God is everywhere

“Where is God?” asked the disciple.

“Everywhere, in everyone and everything,” said his Guru.

Later, as the disciple was going home, he saw an elephant charging towards him.

“Get out of the way, get out of the way,” shouted the mahout (elephant-handler). “The elephant has gone mad!”

But the disciple thought: “God is everywhere. He is in the elephant and he is in me. Would God attack God? No, therefore the elephant will not attack me.”

He stood where he was. The elephant picked him up with his trunk and flung him aside. Fortunately, he landed in a haystack and was not too badly hurt. But he was terribly shaken and confused.

When the Guru and the other disciples came to help him and take him home, he said, “You said God is in everything, but see what the elephant did to me!”

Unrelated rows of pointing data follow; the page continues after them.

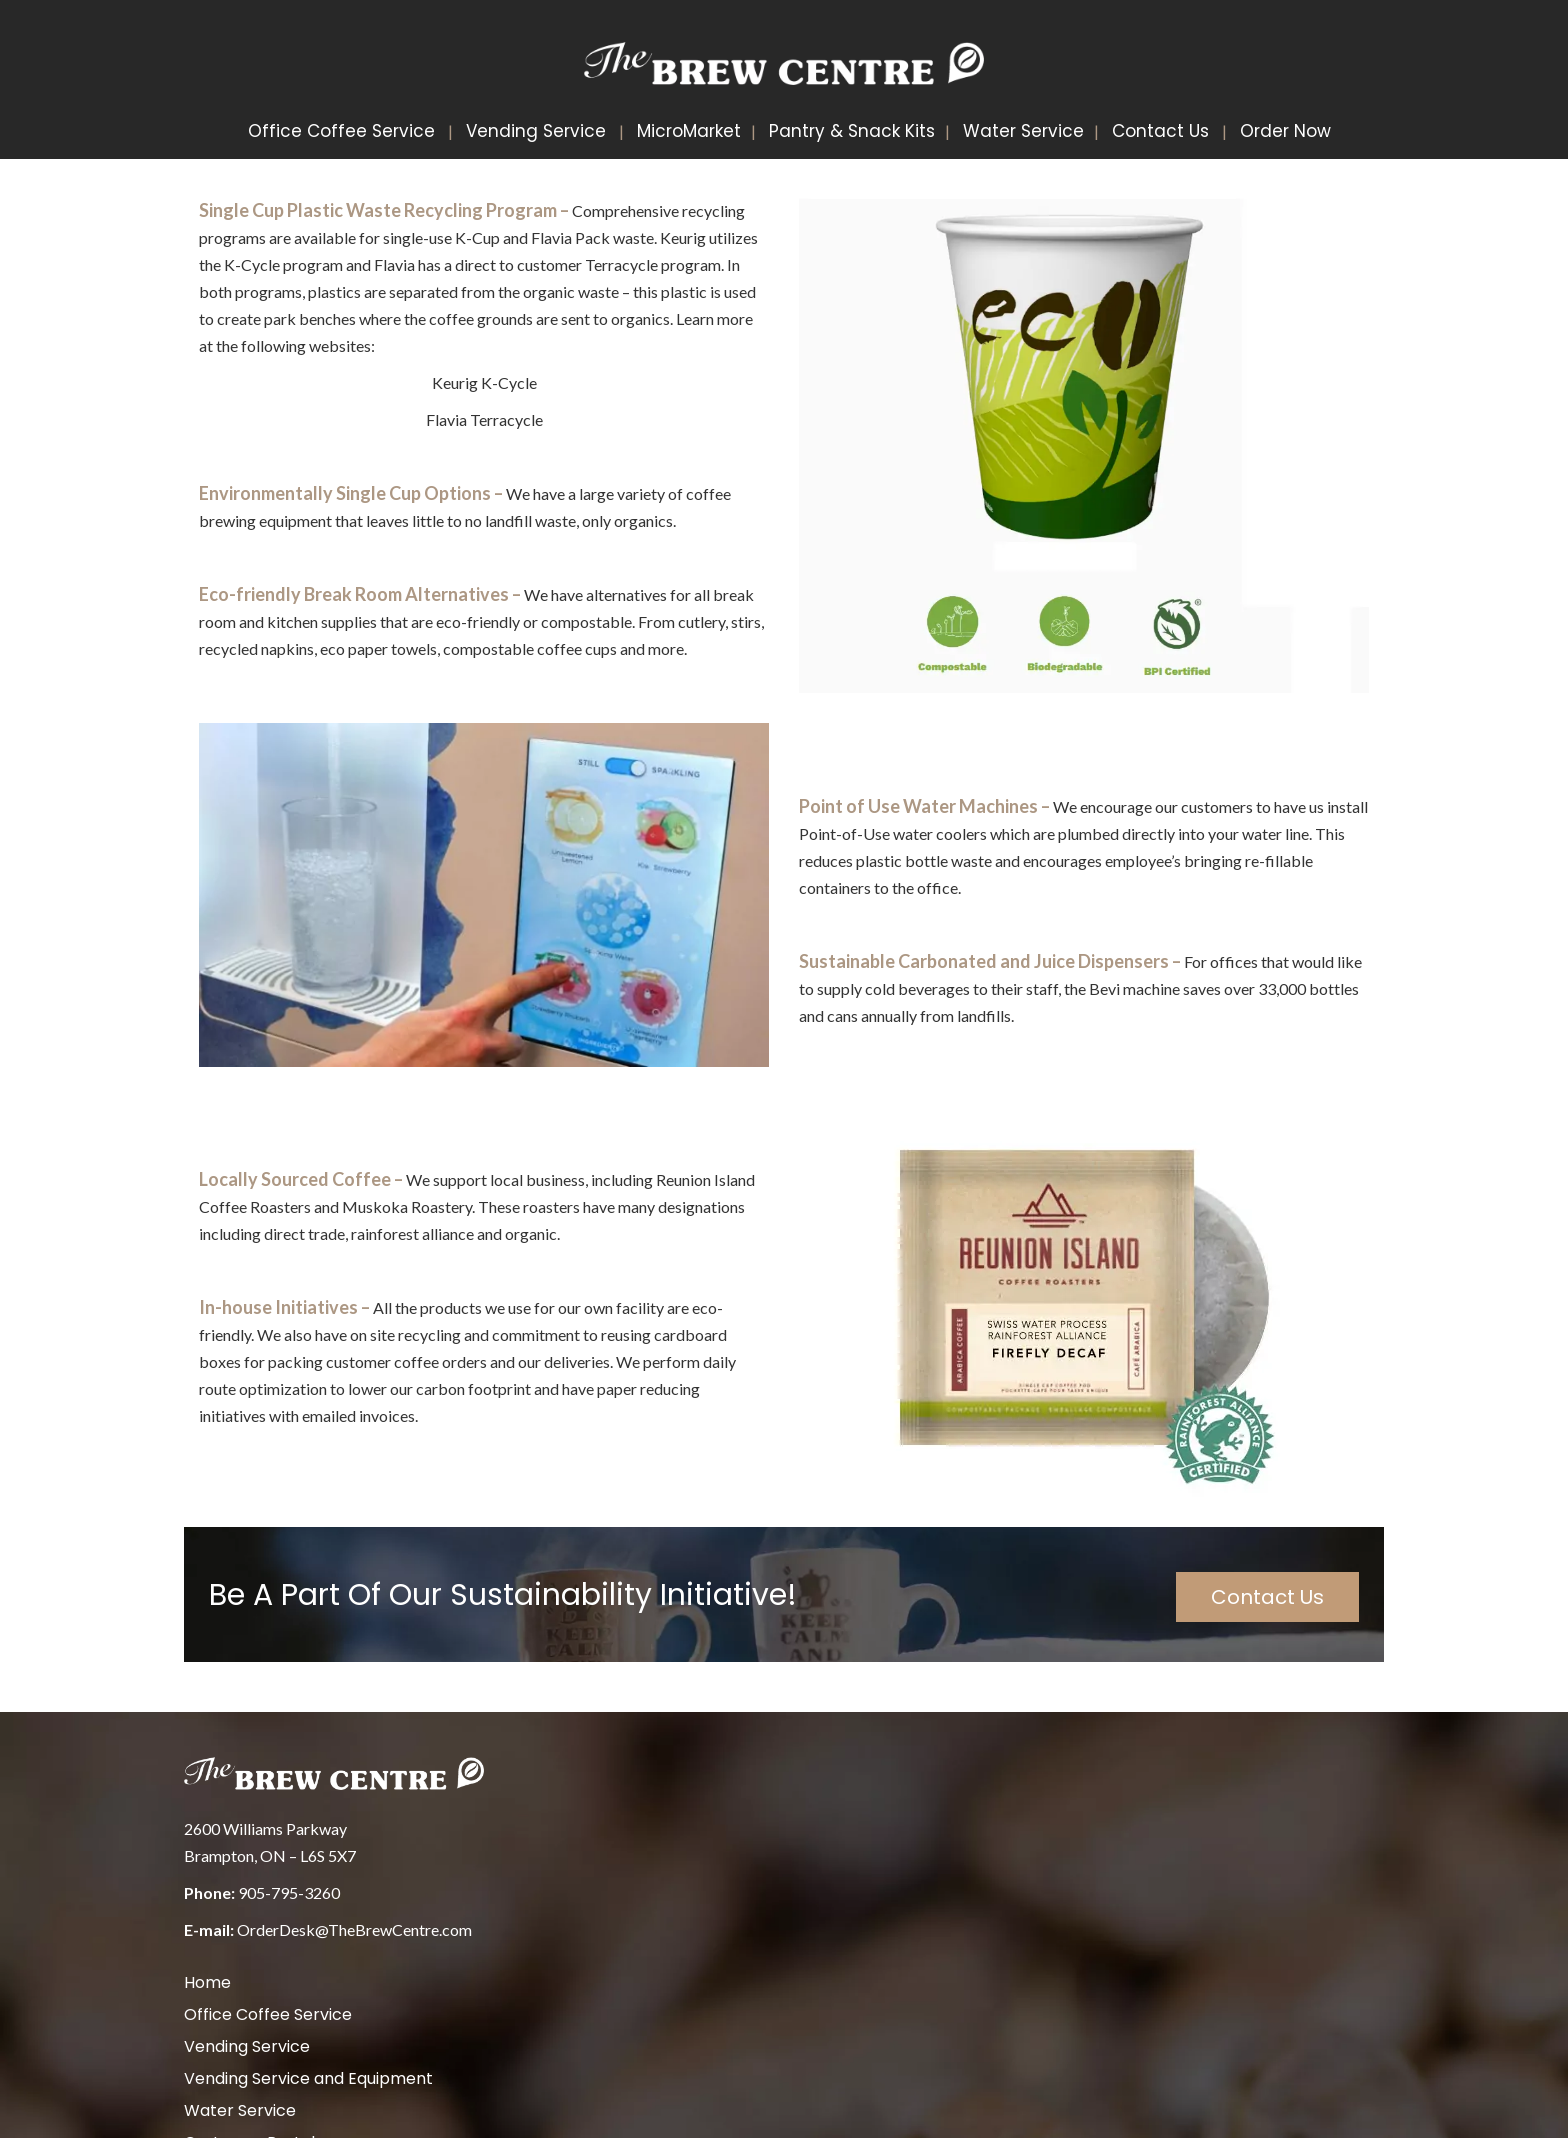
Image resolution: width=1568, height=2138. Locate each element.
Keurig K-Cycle (484, 382)
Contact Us (1160, 131)
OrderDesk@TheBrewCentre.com (354, 1929)
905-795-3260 (289, 1892)
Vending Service (536, 131)
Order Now (1285, 131)
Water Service (1023, 131)
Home (207, 1982)
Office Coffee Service (341, 131)
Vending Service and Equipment (308, 2078)
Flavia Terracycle (484, 419)
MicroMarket (689, 131)
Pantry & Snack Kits (852, 131)
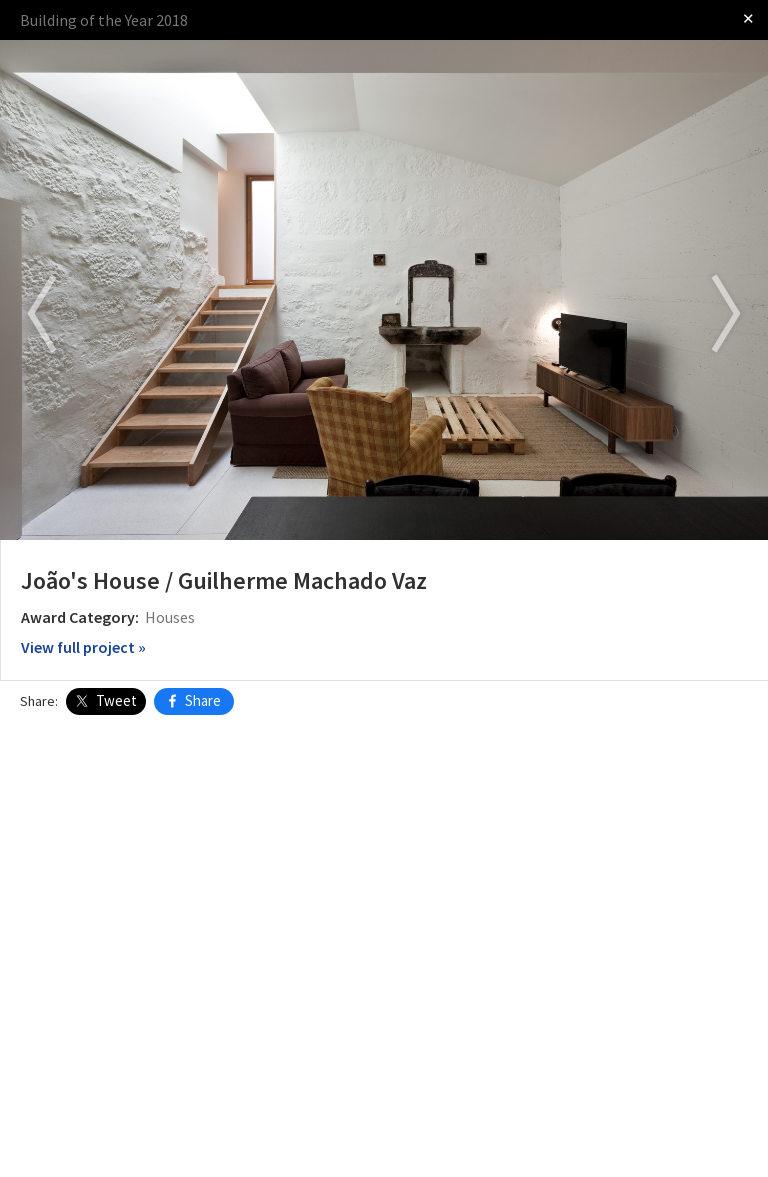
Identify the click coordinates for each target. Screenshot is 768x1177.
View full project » (83, 647)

“It is true that God is in everything,” said his Guru. “He is in the elephant, but he is also in the mahout who kept telling you to get out of the way. Why didn’t you listen to him?”

A Bengali folktale recollected by Sri Ramakrishna Paramahamsa

Image courtesy: https://stampaday.wordpress.com/

Sri Ramakrishna Paramahamsa (1836-1886) was a Hindu mystic from India whose parable-based teachings espoused the ultimate unity of diverse religions as being the means to enable the realisation of the same God. After his demise, his chief disciple Swami Vivekananda popularised his ideas and founded the Ramakrishna Order, which provides spiritual training for monastics and householder devotees, and the Ramakrishna Mission, which is involved in charity, social work and education.